## 과제 안내
"Describe the element" 문구가 들어 있는 줄부터 "at that location." 문구가 들어 있는 줄까지의 항목만 다시 쓰십시오. "screenshot" 부분을 "screen image" 표현으로 바꾸고 나머지는 그대로 두십시오.

## 연습 자료
##########

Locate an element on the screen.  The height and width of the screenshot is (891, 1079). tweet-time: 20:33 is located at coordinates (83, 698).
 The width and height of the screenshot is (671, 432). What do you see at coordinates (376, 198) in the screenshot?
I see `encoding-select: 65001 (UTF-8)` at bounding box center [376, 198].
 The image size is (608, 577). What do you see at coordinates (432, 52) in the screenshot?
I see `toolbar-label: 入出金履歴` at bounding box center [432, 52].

##########

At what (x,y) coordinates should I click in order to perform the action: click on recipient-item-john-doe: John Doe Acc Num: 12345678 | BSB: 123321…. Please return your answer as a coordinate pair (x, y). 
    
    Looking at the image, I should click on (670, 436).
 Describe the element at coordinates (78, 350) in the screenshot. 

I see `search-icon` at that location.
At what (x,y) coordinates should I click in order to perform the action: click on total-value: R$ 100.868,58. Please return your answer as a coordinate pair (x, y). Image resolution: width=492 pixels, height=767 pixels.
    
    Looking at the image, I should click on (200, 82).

##########

## 답변
 Describe the element at coordinates (78, 350) in the screen image. 

I see `search-icon` at that location.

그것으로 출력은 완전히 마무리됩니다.